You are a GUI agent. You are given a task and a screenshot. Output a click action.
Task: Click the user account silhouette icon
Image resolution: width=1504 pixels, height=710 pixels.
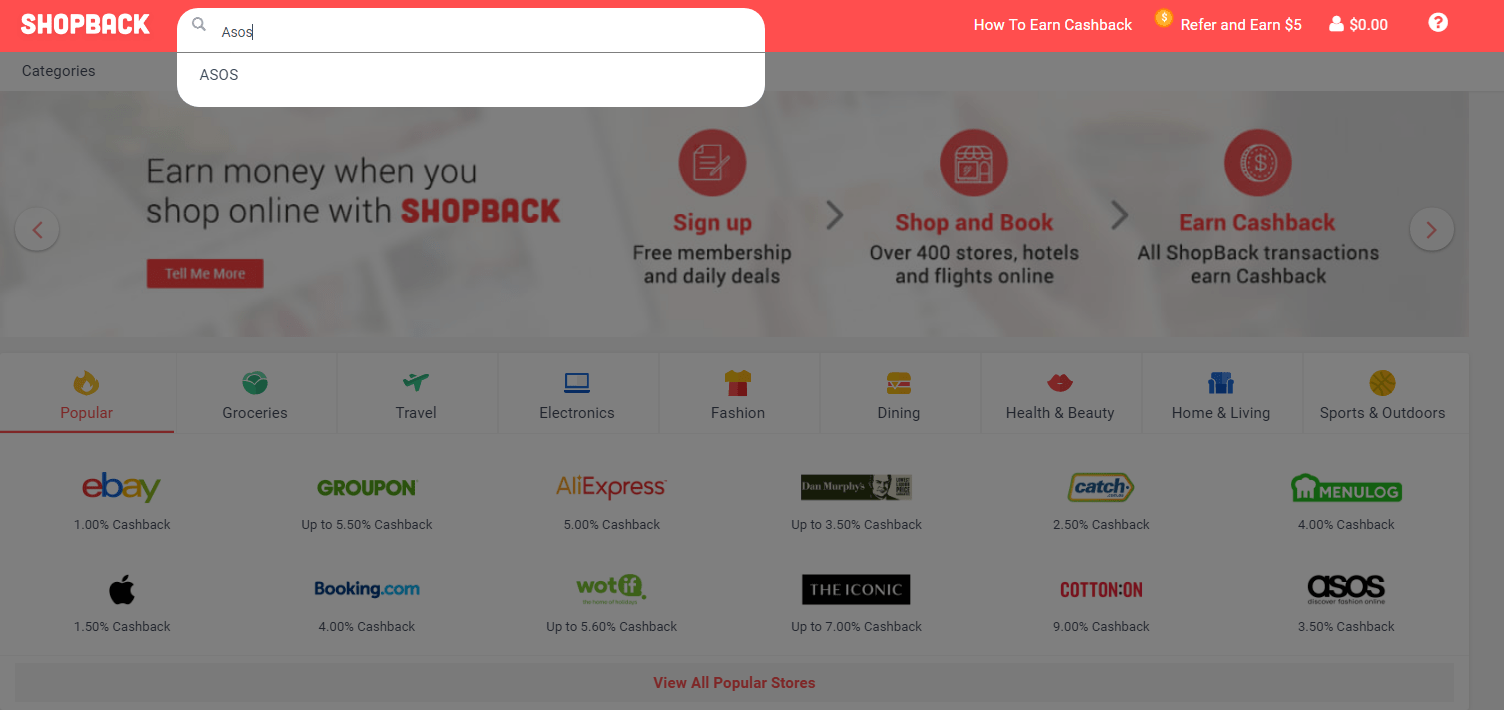point(1336,24)
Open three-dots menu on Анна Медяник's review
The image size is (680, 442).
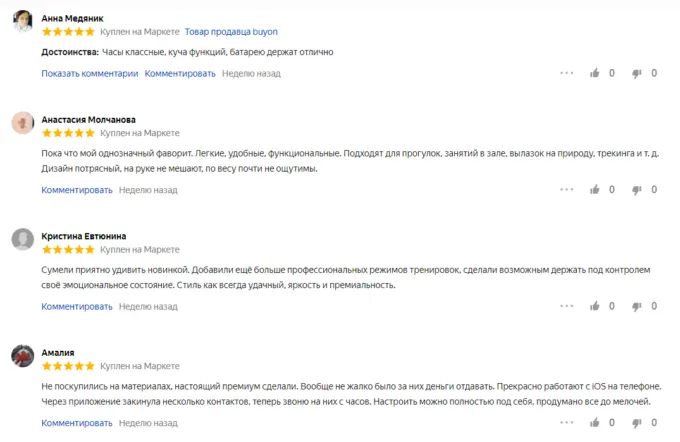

Problem statement. In your copy of the records above, include every line exactly but no pictures.

Solution for this task.
You are a GUI agent. You are given a task and a screenshot. Output a click action.
Task: Click the user account silhouette icon
Image resolution: width=1504 pixels, height=710 pixels.
point(1336,24)
Open three-dots menu on Анна Медяник's review
The image size is (680, 442).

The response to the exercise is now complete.